- [PROBLEM DETAILS]
Find how many lines in the data below mention "checkmark". Give the number only.

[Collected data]

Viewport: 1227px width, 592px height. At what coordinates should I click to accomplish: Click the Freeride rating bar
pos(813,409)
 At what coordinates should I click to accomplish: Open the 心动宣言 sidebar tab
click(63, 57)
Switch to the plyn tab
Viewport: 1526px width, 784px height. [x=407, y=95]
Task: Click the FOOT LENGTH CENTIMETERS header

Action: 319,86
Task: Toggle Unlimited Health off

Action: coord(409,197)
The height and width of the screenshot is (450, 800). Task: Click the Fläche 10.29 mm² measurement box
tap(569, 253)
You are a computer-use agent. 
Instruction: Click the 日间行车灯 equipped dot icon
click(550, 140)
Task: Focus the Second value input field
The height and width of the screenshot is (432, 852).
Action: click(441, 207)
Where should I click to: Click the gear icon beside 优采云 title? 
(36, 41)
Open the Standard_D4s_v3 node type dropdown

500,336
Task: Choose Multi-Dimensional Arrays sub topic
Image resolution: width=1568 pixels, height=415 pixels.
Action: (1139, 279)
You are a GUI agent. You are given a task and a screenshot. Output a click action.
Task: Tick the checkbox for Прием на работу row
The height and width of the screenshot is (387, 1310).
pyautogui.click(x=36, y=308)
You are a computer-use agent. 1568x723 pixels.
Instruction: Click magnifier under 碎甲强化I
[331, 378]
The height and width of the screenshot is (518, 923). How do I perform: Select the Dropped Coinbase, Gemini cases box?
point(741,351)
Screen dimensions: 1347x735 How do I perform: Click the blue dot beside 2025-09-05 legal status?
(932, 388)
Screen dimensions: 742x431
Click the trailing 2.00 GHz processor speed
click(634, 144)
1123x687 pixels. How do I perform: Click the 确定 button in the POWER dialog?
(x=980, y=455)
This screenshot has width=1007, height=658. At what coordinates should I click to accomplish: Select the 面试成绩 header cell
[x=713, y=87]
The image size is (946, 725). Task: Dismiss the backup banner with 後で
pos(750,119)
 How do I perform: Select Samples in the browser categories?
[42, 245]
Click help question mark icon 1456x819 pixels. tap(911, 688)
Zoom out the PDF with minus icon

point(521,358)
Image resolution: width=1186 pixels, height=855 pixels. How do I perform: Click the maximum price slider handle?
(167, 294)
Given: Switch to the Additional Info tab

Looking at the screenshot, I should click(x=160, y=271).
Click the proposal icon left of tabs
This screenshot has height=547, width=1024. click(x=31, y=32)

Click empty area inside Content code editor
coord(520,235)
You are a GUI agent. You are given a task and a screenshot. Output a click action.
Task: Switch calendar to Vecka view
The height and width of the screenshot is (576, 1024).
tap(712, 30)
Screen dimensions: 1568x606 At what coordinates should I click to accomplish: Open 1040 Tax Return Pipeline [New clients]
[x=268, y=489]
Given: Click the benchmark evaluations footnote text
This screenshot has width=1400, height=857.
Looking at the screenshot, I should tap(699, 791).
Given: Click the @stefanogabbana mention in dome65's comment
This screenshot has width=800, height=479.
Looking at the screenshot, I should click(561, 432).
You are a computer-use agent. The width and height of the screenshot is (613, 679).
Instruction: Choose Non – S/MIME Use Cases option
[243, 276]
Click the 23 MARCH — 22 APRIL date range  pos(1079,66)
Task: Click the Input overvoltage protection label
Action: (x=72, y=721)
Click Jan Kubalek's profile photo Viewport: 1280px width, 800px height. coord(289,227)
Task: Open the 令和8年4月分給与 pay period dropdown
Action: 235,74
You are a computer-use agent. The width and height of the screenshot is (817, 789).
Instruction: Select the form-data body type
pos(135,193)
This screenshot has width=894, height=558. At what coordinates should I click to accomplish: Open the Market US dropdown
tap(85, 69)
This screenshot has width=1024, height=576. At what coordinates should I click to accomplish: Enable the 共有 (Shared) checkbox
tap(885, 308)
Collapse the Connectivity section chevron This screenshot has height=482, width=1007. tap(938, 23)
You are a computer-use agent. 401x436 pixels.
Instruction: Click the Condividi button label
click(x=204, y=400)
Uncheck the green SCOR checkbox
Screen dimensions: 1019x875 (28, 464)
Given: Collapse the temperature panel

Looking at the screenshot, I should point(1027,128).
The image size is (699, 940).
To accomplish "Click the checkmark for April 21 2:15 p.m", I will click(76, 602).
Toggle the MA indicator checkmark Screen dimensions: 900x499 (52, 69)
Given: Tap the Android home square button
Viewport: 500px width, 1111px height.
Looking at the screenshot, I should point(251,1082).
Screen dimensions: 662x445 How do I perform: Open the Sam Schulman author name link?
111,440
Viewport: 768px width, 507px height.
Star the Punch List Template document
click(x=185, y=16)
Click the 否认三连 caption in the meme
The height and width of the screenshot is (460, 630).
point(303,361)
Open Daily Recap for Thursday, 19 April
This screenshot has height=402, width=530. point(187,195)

- [TASK RESULT]
2